On June 20, the day of the 2008 NHL entry draft, the Senators placed Ray Emery on waivers and re-signed Chris Kelly to a new four-year, $8.5 million contract. At the draft, the Senators selected Erik Karlsson with their first-round pick (15th overall) and proceeded to select Patrick Wiercioch (42nd overall), Zack Smith (79th overall), Andre Petersson (109th overall), Derek Grant (119th overall), Mark Borowiecki (139th overall) and Emil Sandin (199th overall).

On July 1, the Senators announced that they had signed goaltender Alex Auld to a two-year contract worth $1 million annually. Auld is expected to serve as a backup to Martin Gerber for the 2008–09 season. On July 2, the Senators announced that they had re-signed forward Shean Donovan to a two-year contract at $625,000 per season. The Sens also announced that they have signed forward Jarkko Ruutu to a three-year contract worth $1.3 million per season. On July 5, the Ottawa Senators announced that Antoine Vermette had elected to take the club to salary arbitration.

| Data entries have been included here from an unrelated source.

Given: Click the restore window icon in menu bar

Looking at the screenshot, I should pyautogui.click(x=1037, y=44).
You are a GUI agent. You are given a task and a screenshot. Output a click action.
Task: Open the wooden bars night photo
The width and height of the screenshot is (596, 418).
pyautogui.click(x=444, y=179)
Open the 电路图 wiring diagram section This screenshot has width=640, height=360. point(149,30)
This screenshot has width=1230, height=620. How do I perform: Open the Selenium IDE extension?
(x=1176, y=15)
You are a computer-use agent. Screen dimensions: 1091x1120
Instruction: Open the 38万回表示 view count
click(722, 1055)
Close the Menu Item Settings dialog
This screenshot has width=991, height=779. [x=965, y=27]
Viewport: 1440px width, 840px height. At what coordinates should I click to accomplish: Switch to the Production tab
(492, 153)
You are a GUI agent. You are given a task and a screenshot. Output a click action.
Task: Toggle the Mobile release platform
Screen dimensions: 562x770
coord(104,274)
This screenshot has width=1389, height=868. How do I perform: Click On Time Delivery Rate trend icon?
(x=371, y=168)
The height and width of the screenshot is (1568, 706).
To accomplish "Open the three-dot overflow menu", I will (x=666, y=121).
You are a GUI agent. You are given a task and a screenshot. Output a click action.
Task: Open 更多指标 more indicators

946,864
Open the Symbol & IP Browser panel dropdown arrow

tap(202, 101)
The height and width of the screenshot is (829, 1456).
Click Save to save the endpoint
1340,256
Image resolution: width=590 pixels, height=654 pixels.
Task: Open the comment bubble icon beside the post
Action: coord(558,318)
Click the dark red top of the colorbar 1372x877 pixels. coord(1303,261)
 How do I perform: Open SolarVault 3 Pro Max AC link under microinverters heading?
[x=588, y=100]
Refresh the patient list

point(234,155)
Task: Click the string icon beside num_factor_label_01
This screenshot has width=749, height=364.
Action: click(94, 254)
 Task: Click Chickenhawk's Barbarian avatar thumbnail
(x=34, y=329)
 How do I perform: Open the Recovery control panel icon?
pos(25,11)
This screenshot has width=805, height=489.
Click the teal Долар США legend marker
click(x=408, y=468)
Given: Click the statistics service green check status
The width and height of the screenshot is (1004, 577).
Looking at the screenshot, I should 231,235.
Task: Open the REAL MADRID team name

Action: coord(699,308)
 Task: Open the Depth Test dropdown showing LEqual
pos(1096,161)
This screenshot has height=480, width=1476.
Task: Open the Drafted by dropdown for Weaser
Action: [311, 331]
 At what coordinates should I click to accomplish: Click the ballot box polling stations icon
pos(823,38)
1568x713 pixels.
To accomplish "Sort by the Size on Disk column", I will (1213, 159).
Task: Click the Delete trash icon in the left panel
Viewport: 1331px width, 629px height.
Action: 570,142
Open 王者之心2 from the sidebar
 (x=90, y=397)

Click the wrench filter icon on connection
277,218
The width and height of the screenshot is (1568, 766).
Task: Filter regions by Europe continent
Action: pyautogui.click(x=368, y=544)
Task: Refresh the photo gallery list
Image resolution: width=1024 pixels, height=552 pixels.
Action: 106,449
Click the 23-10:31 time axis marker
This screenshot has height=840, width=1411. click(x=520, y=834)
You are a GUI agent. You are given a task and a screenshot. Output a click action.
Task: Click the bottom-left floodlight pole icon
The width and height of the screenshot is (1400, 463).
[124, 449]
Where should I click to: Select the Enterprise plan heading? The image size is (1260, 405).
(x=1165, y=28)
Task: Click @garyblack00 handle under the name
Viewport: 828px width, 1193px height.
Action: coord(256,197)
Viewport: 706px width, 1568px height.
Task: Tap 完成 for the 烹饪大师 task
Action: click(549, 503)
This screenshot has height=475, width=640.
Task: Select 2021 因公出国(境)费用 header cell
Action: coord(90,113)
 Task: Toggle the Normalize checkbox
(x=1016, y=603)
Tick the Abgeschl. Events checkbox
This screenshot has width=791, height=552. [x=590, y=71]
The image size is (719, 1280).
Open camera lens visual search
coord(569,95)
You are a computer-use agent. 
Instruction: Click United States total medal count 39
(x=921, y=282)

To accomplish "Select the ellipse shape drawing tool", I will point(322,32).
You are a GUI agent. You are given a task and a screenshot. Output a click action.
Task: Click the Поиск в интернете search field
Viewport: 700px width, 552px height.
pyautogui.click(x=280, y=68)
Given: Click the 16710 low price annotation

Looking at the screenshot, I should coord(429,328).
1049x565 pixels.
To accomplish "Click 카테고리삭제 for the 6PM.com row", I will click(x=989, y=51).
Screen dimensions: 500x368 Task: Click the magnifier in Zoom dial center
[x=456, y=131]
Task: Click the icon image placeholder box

The Senators and Vermette agreed to a two-year deal on July 31. On July 8, the Senators announced that they had signed defenceman Jason Smith to a two-year, $5.2 million contract. On July 16, the Senators announced that they will host the Detroit Red Wings in their official home-opener on October 11. On July 17, the Ottawa Senators and CHUM Radio announced that the club and The Team 1200 had signed a multi-year extension to their agreement to broadcast Senators' games. The original ten-year contract expired at the end of the 2007–08 season. On July 31, the Ottawa Senators and Antoine Vermette avoided going to arbitration by agreeing to terms on a new two-year contract worth $5.525 million. Vermette would make $2.525 million and $3 million for the 2008–09 and 2009–10 seasons respectively.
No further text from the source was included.